Workers' compensation. Fulton Superior Court. Before Judge Langham.
Appellee Paul Florence was injured on the job and on January 27, 1983 was awarded weekly workers' compensation benefits by the Administrative Law Judge. Appellant McLean Trucking Company appealed to the full board, which entered an award on July 7, 1983 adopting that of the ALJ. McLean did not appeal and on August 25, 1983, 49 days after the award of the full board, it delivered to Florence's attorney drafts in payment of the accrued benefits as of that date. On August 30, 1983 Florence filed a request for a hearing to assess penalties and attorney fees for late payment of the award. Upon denial of his motion he appealed to the full board, which by order of April 16, 1984 directed McLean to pay the 20% penalty pursuant to OCGA 34-9-221 (f) and Board Rule 221 (f). McLean's appeal from the board order to the superior court resulted in affirmance of the penalty. McLean then filed an application for discretionary review to this court, which was granted in order to determine the proper time period for paying an award of benefits so as to avoid penalties.
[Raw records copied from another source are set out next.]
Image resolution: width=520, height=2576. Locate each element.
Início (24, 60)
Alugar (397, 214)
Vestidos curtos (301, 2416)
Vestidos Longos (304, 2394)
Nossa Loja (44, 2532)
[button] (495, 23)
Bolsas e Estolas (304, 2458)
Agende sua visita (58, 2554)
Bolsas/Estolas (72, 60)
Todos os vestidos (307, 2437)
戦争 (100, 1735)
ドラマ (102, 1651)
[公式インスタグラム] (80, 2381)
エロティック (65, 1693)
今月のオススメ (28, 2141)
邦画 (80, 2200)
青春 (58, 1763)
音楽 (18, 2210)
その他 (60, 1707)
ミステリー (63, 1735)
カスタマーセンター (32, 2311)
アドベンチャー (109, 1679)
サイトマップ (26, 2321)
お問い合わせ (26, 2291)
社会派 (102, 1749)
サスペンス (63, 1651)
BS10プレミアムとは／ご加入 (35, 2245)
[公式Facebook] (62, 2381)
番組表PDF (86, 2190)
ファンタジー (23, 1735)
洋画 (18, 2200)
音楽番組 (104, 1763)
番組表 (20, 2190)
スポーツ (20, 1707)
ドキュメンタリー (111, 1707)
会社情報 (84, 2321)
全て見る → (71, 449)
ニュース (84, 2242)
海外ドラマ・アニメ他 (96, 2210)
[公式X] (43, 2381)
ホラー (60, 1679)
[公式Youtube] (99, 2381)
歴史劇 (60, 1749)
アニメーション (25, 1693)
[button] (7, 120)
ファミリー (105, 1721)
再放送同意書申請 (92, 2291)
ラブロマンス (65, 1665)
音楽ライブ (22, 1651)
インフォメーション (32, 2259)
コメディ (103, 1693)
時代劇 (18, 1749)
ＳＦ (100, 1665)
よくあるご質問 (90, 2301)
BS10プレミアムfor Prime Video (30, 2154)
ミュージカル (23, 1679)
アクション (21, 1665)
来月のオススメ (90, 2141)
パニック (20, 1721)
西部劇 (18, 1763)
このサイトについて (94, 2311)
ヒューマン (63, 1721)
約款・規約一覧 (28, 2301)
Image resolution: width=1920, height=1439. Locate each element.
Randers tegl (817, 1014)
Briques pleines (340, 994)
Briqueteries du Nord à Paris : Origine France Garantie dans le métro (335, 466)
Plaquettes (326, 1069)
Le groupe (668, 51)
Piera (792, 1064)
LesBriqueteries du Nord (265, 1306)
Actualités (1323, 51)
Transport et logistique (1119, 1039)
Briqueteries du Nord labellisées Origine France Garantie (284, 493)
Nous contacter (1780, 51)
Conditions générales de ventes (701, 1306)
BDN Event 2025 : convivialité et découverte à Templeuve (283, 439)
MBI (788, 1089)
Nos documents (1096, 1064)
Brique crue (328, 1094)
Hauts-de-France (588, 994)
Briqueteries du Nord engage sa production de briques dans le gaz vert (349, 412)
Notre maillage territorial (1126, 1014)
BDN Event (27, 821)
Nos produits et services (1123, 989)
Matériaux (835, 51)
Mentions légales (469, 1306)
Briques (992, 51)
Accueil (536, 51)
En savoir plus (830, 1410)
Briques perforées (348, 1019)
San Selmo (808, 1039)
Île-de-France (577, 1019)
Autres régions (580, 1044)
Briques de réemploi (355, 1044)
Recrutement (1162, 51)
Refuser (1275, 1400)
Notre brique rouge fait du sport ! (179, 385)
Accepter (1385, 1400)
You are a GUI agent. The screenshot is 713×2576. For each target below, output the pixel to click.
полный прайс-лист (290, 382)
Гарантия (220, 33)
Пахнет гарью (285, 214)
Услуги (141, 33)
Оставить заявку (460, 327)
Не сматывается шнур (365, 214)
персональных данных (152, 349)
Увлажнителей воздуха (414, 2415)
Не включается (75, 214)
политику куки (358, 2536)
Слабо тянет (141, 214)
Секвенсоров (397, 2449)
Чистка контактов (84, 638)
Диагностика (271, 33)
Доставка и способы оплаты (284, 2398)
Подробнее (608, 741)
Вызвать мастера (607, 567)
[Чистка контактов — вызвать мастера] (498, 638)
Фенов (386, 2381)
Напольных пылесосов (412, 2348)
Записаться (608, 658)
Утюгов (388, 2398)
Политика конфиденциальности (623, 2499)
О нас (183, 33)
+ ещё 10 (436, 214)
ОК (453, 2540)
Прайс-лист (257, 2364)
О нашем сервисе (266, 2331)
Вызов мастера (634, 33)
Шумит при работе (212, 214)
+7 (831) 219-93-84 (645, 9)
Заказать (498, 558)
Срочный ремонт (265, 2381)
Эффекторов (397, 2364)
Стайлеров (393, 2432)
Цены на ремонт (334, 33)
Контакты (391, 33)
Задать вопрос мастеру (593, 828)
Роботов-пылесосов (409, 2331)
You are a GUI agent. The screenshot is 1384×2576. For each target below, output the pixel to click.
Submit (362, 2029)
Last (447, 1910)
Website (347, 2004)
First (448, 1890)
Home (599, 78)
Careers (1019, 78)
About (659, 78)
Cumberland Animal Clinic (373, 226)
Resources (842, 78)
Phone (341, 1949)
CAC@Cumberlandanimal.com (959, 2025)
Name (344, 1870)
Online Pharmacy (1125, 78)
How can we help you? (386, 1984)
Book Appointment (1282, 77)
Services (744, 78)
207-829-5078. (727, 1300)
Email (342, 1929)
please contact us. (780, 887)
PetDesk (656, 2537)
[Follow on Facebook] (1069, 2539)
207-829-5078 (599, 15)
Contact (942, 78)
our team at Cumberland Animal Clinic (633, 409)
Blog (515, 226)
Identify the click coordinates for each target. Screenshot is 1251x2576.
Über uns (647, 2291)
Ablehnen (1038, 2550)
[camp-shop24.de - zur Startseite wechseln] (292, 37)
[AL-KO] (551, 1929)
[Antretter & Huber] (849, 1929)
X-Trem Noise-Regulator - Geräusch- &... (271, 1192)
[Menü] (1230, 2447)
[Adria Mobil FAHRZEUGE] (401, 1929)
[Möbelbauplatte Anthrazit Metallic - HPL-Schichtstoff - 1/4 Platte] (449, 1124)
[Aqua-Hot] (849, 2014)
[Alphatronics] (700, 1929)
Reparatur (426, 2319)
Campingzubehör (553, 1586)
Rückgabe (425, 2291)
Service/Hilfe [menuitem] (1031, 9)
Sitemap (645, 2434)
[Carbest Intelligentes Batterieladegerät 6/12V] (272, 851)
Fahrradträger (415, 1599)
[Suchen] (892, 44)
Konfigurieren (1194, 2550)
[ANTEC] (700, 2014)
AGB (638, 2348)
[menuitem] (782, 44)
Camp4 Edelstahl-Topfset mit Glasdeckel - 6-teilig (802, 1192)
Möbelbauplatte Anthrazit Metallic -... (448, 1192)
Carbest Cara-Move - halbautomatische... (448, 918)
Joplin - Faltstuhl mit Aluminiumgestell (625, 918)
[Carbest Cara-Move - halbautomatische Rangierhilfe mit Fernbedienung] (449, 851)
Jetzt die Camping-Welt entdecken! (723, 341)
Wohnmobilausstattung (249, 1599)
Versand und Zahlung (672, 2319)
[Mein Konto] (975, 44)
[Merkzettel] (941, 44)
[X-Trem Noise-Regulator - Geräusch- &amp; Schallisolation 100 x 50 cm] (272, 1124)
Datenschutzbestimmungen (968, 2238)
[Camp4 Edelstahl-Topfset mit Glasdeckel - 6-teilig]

OCGA 34-9-221 (f) (Ga. L. 1978, pp. 2220, 2227) provides: "If income benefits payable under the terms of an award are not paid within 20 days after becoming due, there shall be added to the accrued income benefits an amount equal to 20 percent thereof, which shall be paid at the same time as, but in addition to, the accrued benefits unless review of the award is granted by the board." (Emphasis supplied.) Rule 221 (f) of the State Board of Workers' Compensation states: "Accrued benefits payable under the terms of an award are due on the date the award is issued." (Emphasis supplied.) However, OCGA 34-9-105 (b) allows either party to the dispute to appeal to the superior court within 30 days from the date of any final award or judgment of the board.
McLean did not appeal pursuant to OCGA 34-9-105 (b), but contends that the correct interpretation of these statutes is that payment of income benefits is not due until 50 days from the date of the award even if no appeal is taken. McLean maintains that an award is not final and a judgment cannot be entered or enforced until after the expiration of the 30-day appeal period with no appeal filed (see Gentry v. Ga. Cas. &c. Co., 109 Ga. App. 294 (136 SE2d 26) (1964); American Mut. Liability Ins. Co. v. Lindsey, 63 Ga. App. 658 (1) (11 SE2d 512) (1940)); that the income benefits can be paid within 20 days of the expiration of the 30-day appeal period without incurring a penalty under OCGA 34-9-221 (f); and that a 50-day grace period is thereby allowed. McLean also argues that insofar as Board Rule 221 (f) makes an award due on the date it is issued, that although OCGA 34-9-60 (a) grants the board power to "make rules, not inconsistent with this chapter, for carrying out this chapter," such rules "may not enlarge, reduce, or otherwise affect the substantive rights of the parties. '(T)he rule-making powers of the [b]oard are confined and limited to procedural and administrative matters.' Southern Co-operative Foundry Co. [v. Drummond, 76 Ga. App. 222, 224 (45 SE2d 687) (1947)]." Holt Svc. Co. v. Modlin, 163 Ga. App. 283, 285 (293 SE2d 741) (1982).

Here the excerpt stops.